Overview of Recombinant DNA Technology

Introduction of Recombinant DNA Technology

Screening microorganisms for valuable products is the key to industrial production. Initially, the focus was on finding microbes from different natural sources. However, there are limitations to the best way to produce the desired product. Although the strain modification method is very successful, the process of strain production is tedious, time-consuming, expensive, and random. At the same time, it is impossible to predict the effects of mutations on other metabolic processes in an organism. In this case, recombinant DNA technology (RDT) was developed.

The concept of RDT was proposed by scientists Stanley Cohen from Stanford University and Herbert Boyer from the University of California during a conversation at a conference in 1973. Cohen had been looking for ways to introduce small circular DNA molecules into bacterial cells, while Boyer was trying to use enzymes to cut DNA on specific nucleotide sequences.
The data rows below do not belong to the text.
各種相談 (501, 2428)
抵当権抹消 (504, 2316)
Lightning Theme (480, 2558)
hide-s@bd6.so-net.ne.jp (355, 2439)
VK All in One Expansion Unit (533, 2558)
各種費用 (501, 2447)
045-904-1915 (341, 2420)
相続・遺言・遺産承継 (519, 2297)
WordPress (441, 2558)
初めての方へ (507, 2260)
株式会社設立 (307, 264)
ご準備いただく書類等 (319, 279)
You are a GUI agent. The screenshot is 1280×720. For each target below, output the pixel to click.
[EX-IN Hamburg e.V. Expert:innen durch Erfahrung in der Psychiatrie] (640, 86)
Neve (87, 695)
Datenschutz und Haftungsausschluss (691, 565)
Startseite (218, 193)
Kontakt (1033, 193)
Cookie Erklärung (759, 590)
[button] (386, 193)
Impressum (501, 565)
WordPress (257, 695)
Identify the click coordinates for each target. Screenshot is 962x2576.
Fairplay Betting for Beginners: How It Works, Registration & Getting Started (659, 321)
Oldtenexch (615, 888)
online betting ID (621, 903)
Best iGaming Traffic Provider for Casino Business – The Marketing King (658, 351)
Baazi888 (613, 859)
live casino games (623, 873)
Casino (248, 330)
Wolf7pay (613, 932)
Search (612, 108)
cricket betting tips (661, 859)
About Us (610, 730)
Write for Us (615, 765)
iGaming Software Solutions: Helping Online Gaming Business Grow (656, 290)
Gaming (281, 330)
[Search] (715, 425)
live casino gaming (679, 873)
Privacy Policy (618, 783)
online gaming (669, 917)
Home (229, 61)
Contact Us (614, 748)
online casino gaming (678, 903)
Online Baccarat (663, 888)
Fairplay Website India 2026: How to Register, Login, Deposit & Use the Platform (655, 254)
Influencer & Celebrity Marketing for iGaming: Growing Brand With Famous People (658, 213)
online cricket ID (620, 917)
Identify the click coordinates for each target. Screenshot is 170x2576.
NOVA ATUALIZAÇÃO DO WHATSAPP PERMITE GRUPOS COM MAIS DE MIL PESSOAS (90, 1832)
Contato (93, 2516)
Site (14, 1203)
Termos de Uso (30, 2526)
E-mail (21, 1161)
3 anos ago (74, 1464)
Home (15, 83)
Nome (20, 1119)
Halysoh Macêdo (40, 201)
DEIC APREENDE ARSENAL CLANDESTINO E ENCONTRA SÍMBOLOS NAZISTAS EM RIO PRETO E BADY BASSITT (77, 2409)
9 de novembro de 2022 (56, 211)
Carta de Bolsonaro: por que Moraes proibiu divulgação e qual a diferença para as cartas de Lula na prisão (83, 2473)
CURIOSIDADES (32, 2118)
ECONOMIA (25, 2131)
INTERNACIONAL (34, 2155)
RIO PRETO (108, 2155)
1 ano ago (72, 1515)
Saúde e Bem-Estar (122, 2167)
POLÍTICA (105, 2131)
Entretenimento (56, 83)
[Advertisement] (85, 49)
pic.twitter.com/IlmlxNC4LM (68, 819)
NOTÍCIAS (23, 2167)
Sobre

In their conversation, they both realized the two technologies may integrate. As a result, the construction of biofunctional bacterial plasmids in vitro laid the foundation for the era of recombinant biotechnology.

Applications of Recombinant DNA Technology

The continued progress of RDT has broadened the horizons of the biotech industry. From the initial production of insulin in E. coli, the generation of various proteins in bacteria, and genetic manipulation spread to plants and animals, RDT creates better conditions for the invention and production of more beneficial products. It replaces traditional strategies and provides a new way to deal with a variety of problems, such as malnutrition, disease, environmental pollution, and agriculture-related problems. The onset of the genomic age shifts the focus of treatment from symptoms to causes, and the identification of correlations between disease phenotypes and patient genotypes opens several avenues for the development of new treatments. These include designing small molecule and biological drugs, developing animal models (disease models) with the same genetic defects as patients, using gene therapy to treat diseases, and xenotransplantation.

Applications of RDTFig 1. Applications of RDT1

RDT facilitates the development of novel vaccine development methods and the development of less pathogenic and more immunogenic vaccines, e.g., subunit vaccines, plant vaccines, DNA vaccines. Metabolic engineering is one of the applications of RDT, where wild-type strains are transformed into more productive ones by making necessary changes in sensible manners. Many of the products prepared by RDT have been approved for commercial use. The high cost and long turnaround time of biopharmaceutical production have forced biotech companies to look for alternatives like biosimilars. Biosimilars are "highly similar" to the original biologic drugs. There are some minor differences in the active ingredients but no significant changes in clinical properties. Recombinant proteins with better properties than existing drugs have also been synthesized, which are called biobetters. So far, trastuzumab biobetter and filgrastim biobetter have been approved by FDA.

AThe strategy used to make the first rDNA moleculeFig 2. The strategy used to make the first rDNA molecule1

λdvgal 120 is a variant of bacteriophage λ, which includes three galactose genes from E. coli. Circular SV40 and λdvgal 120 are linearized using a set of endonuclease and exonuclease. In the next step, the poly A tail is attached to the 3' end of SV40, while the poly T tail is attached to the 3' end of λdvgal 120, which allows hybridization between the DNA, and then covalently attached to the DNA using DNA ligase.

Due to the complexity and size of gene structure, gene modification in higher eukaryotic cells is a challenge. These obstacles have led scientists to develop alternative methods of gene editing. Therefore, comprehensive efforts and numerous experiments have contributed to the development of genome-editing techniques. For example:

  • Transcription Activator-Like Effector Nucleases (TALENs)

TALENs are artificial chimeras of transcription factors and Fok I restriction endonuclease. TF in the DNA-binding domain carries a repeat-variable di-residue (RVD), which is responsible for recognizing the specificity of one of the four nucleotides, while FokI cuts DNA. TALENs enjoy advantages like cost effectiveness, safety, high efficiency, and targeting specificity. And TALENs have been shown to have a high success rate in the animal embryo and plant genome editing.

  • CRISPR/Cas9

CRISPR/Cas9 system is a common platform in genome editing. It is the third generation of genome editing tools developed in 2013. CRISPR, in its natural form, gives organisms immunity by degrading foreign genetic material. Due to its recognition and gene editing capabilities, the CRISPR/Cas system is ideal for editing eukaryotic genomes in the lab, which allows a small RNA (sRNA) that serves as a guide to be cut into DNA to achieve modification. Previous studies have revealed that CRISPR can make changes, or mutations, in the genome more efficiently through these interventions than other gene-editing techniques such as TALEN. In December 2018, the FDA approved CRISPR trials for hereditary childhood blindness.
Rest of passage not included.